Statistical analysis

The MSA-AI, as described in13, was computed from volumetric measures of three brain structures: lentiform nucleus consisting of putamen and pallidum, brainstem, and cerebellum. Z-scores for each region were derived by subtracting the predicted mean and dividing by the standard deviation from the control population. The mean were estimated via linear regression adjusted for age and sex13. The final index was calculated as the average of the three regional z-scores. It should be noted that MSA-AI is a volumetric calculation of atrophy and not intended for WM microstructure quantification, hence we compared its performance to only the volume derived HET scores.

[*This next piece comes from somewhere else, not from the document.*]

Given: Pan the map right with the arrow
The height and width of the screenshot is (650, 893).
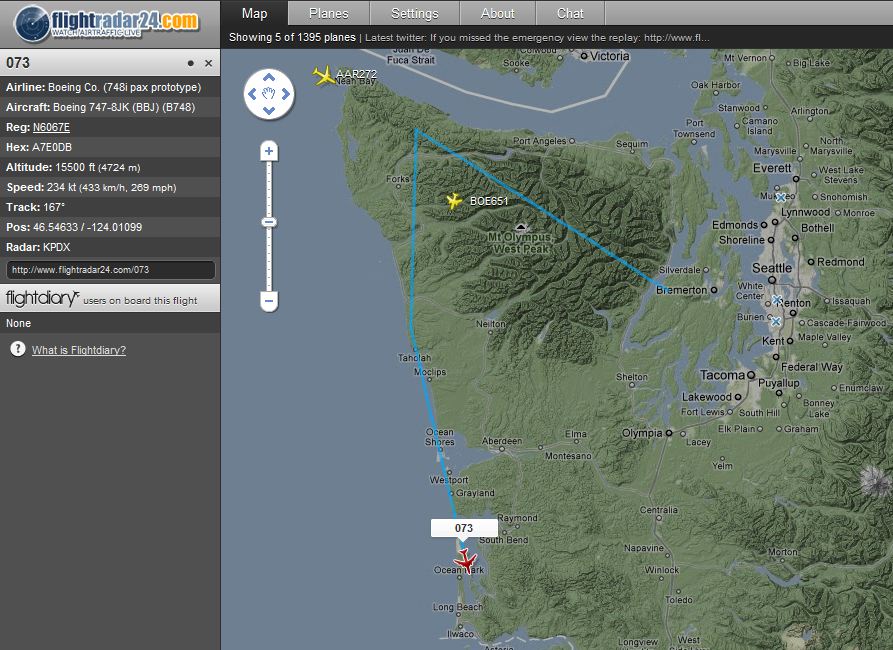Looking at the screenshot, I should [x=286, y=95].
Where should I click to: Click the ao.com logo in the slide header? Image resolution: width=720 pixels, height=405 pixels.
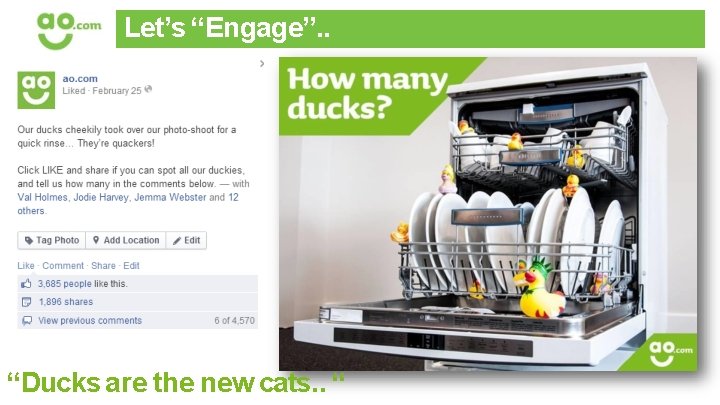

The ML model performances were evaluated using the area under the curve (AUC) from the receiver operating characteristic curves (ROC) and F1 scores. The ROC AUC measures a model’s ability to distinguish between classes with values closer to 1.0 showing better performance. F1 score indicates classification accuracy by balancing false positives and false negatives.

Clinical validation of HET was performed by relating 12-month change from baseline in HET to the corresponding 12-month change from baseline in UMSARS total (Δ = \(\:{x}_{t=12\:months}-{x}_{t=0}\)). The same change-to-change analyses were performed for the MSA-AI and cerebellar WM for comparison. The goal of these analyses was to assess whether earliest visit point changes in HET track longitudinal clinical change in a manner comparable in direction to established imaging markers. For visualization only, scatter plots were Winsorized using percentile clipping to reduce the influence of extreme values on axis scaling58.

Mean differences at the region and group-level between MSA subtypes and PD was analyzed using independent samples t-test or Mann-Whitney U-test followed by multiple comparison correction using false discovery rate (FDR)59. The appropriate test was determined after checking for normality using Shapiro-Wilk. Effect sizes were evaluated using Cohen’s d which is defined as the difference in the group means divided by the pooled standard deviation. Cohen’s d was used to demonstrate separation only after the appropriate test and multiple comparison corrections were conducted. The spearman’s rho (ρ) was used to assess correlations between clinical scores and the cerebellar WM, MSA-AI, and HET; corresponding two-sided p-values are reported.